STATED GOAL — Reproduce the listing from the line containing "You are a computer-use" through the line containing "click(1452, 30)", word for word. Leave the pictures out of your answer.

MATERIAL —
start
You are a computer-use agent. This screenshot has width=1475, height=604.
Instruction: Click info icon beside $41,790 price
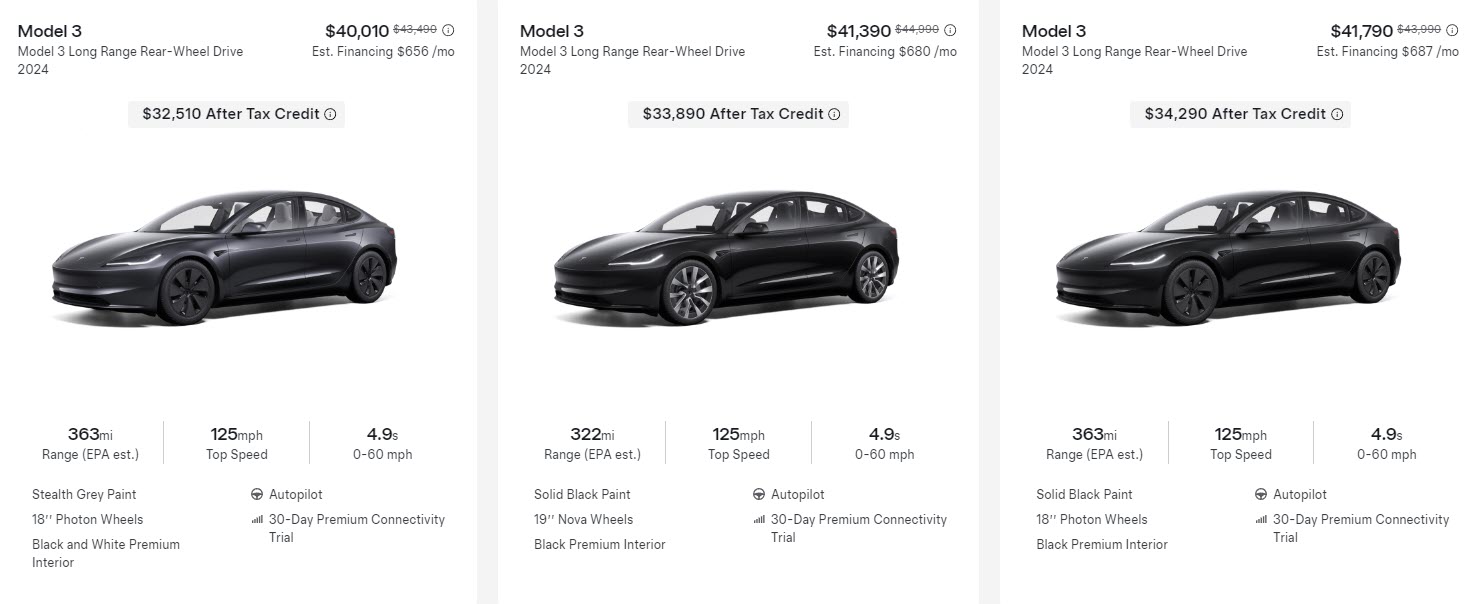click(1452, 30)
end
start
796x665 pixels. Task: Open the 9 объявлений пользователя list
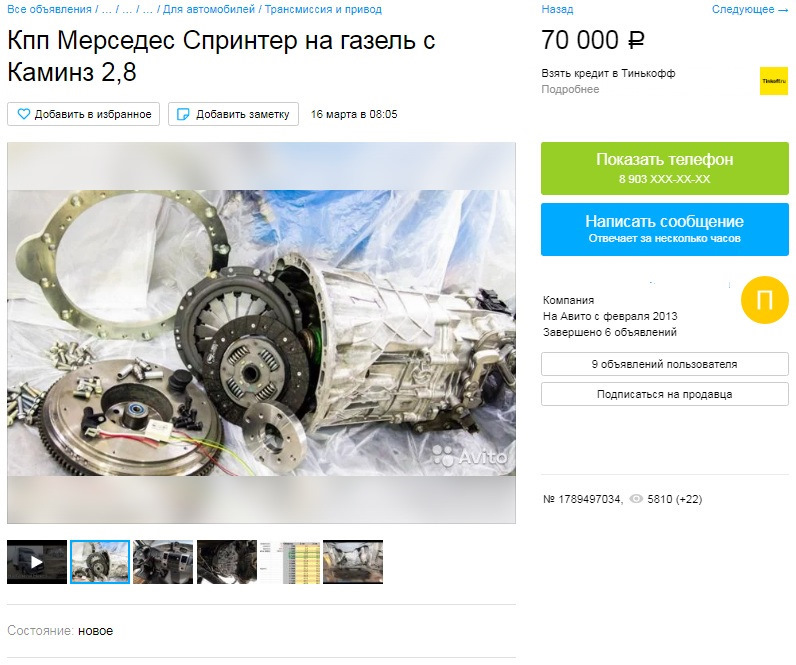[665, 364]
end
start
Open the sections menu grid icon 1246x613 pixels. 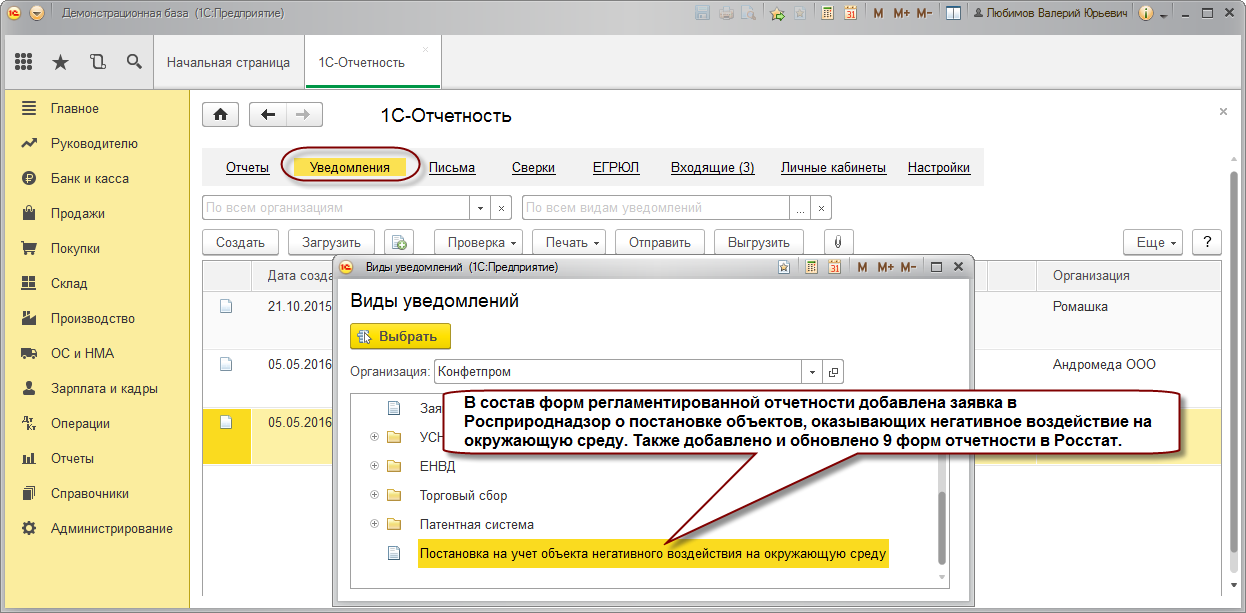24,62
end
EXERCISE OUTPUT —
You are a computer-use agent. This screenshot has width=1475, height=604.
Instruction: Click info icon beside $41,790 price
click(1452, 30)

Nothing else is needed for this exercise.